Dismissal – The Relevance of Previous Warnings

In the case of Simmonds v Milford Club the ETA has held that when determining a case of unfair dismissal an Employment Tribunal should concern itself with the propriety of a final written warning where there are grounds for thinking that the warning may have been manifestly inappropriate.

Mr Simmonds was instructed to give staff a Christmas “bonus” of a bottle of wine each, up to the value of £15.  Instead, Mr Simmonds gave staff a £15 cash bonus.  He was already subject to a final written warning and consequently he was dismissed.

Mr Simmonds’ final written warning had been imposed when he had asked his wife to deposit the club’s takings at the bank instead of doing it himself because he had been unable to park near the bank.

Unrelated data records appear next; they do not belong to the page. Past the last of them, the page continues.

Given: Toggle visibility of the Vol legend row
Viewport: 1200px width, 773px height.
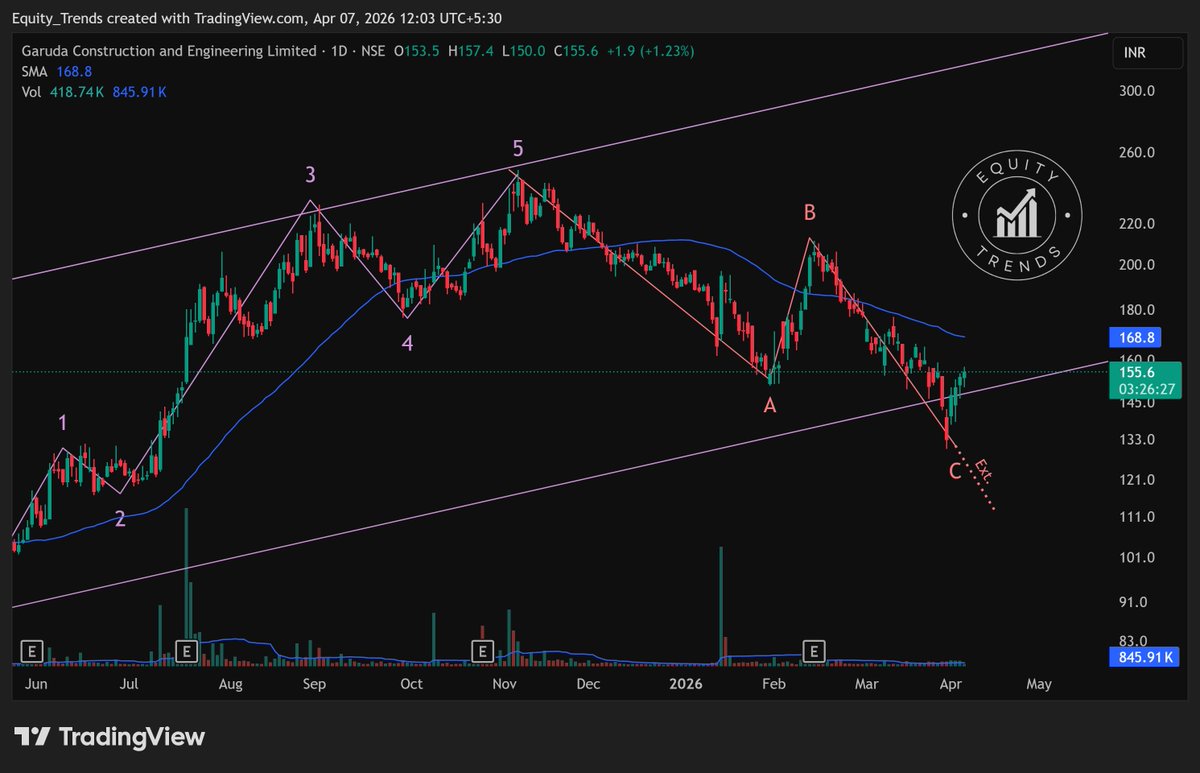Looking at the screenshot, I should 30,93.
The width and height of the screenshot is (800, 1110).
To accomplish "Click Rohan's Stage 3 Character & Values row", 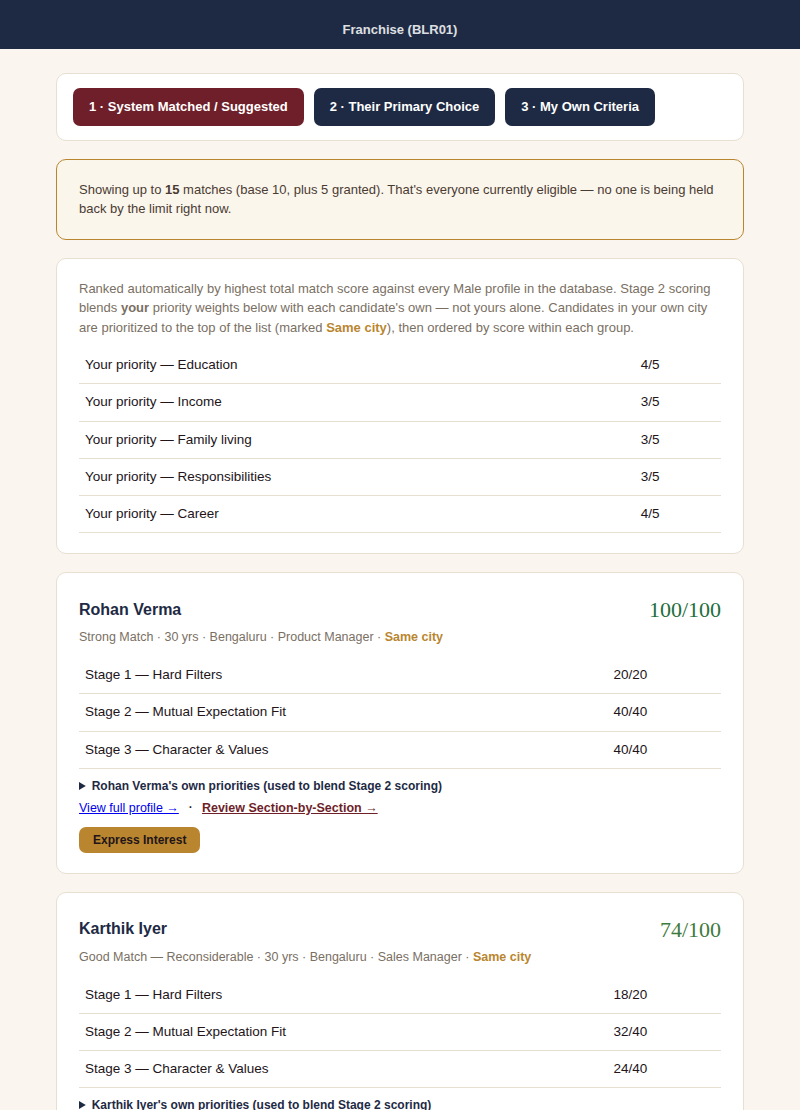I will coord(400,750).
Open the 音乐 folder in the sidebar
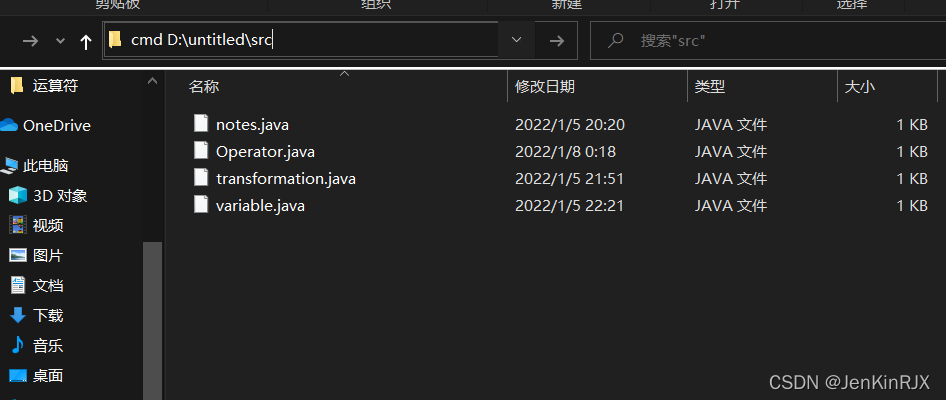 click(x=36, y=345)
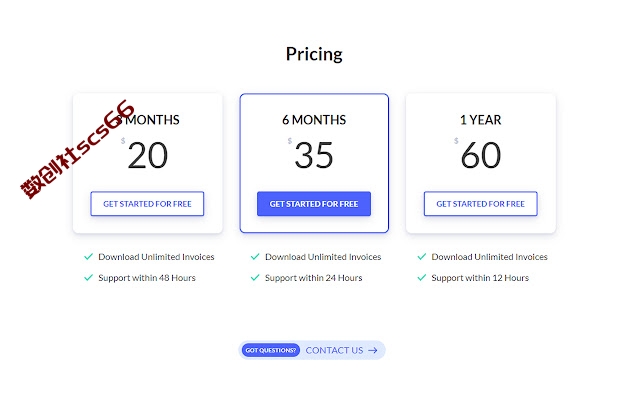This screenshot has width=640, height=400.
Task: Select the 1 YEAR plan heading
Action: 480,120
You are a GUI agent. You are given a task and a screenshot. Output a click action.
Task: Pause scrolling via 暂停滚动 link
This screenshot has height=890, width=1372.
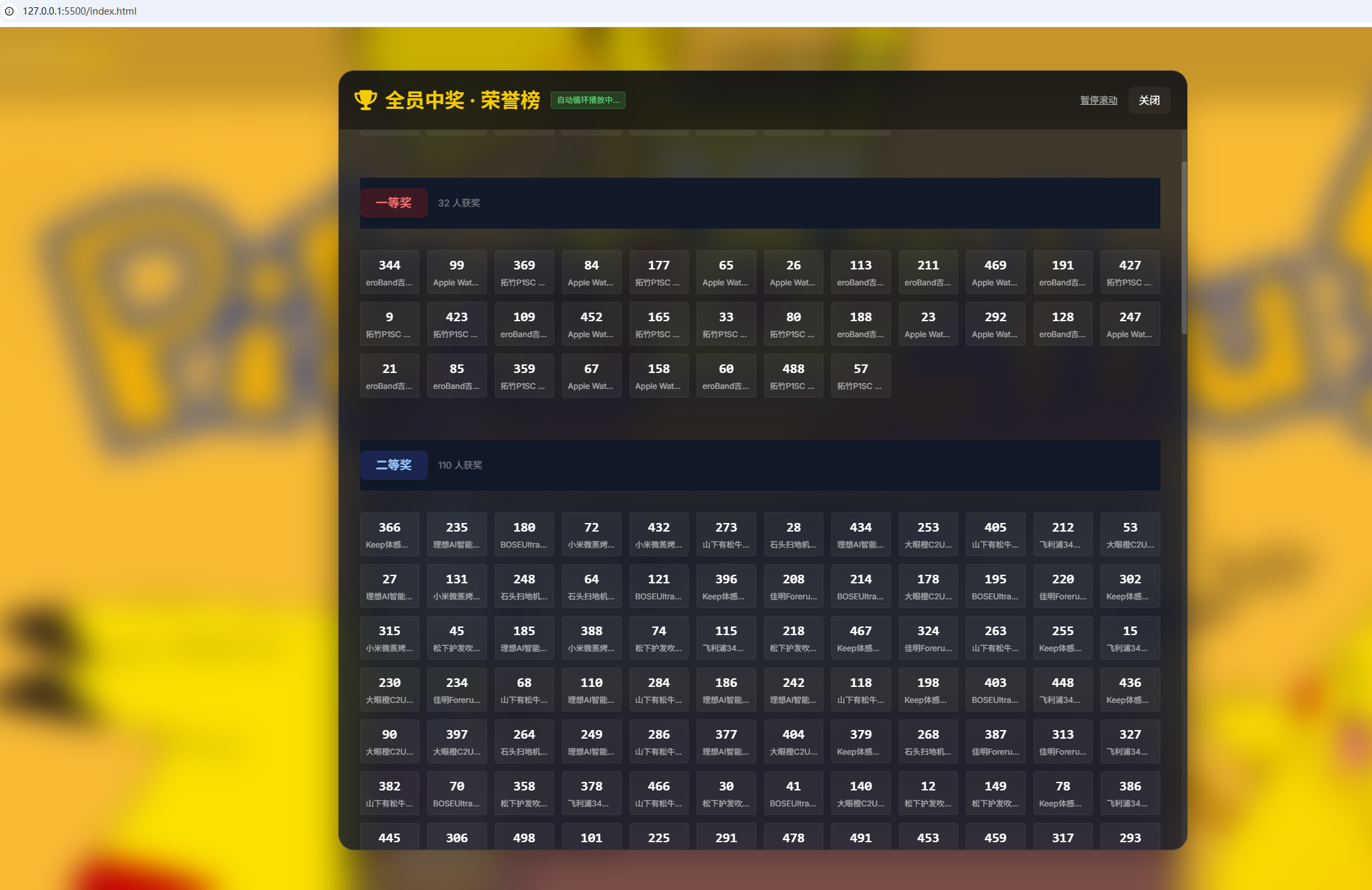[x=1098, y=100]
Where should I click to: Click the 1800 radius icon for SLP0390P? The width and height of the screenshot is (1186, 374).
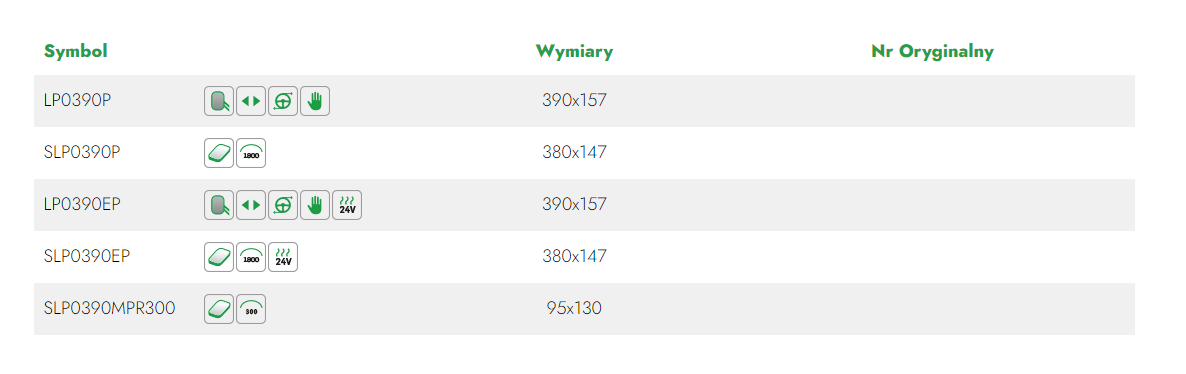(251, 153)
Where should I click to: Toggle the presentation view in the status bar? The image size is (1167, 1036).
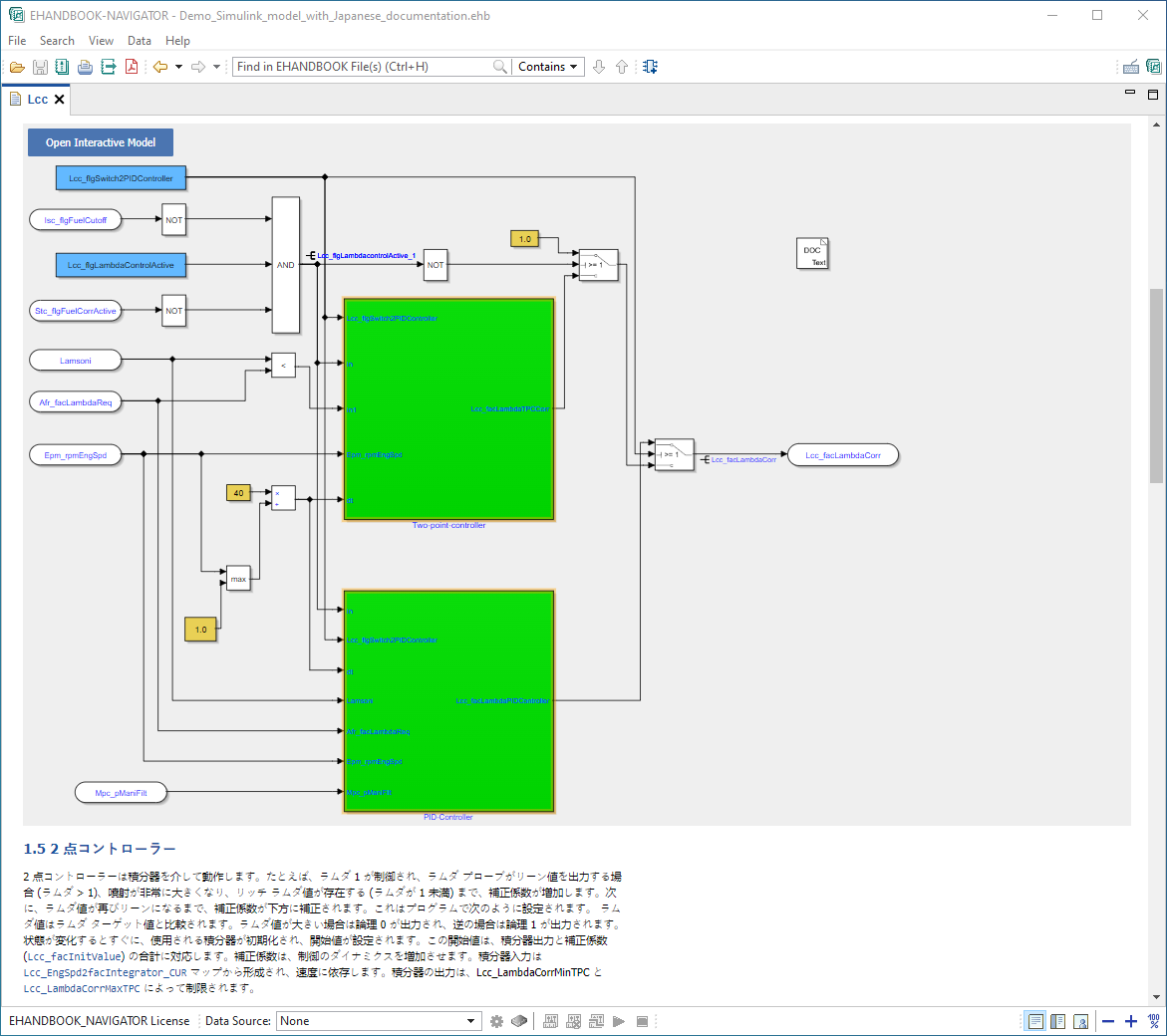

The majority of the Employment Tribunal hearing Mr Simmonds case had found the dismissal to be fair. However, they had failed to consider whether the imposition of the final written warning to which Mr Simmonds was subject (and which therefore consequently contributed to his dismissal) had been imposed appropriately and was consistent with the club’s disciplinary procedure.  Mr Simmonds’ appeal was therefore allowed.  The matter was remitted to the Tribunal in order to consider whether the final written warning was manifestly inappropriate.

The judgment makes it clear that ‘manifestly inappropriate’ is a higher threshold to achieve than the threshold to test whether a dismissal was reasonable.  It will therefore not be an easy hurdle to overcome, but may be of significant assistance to employees who feel they have been ‘set up’!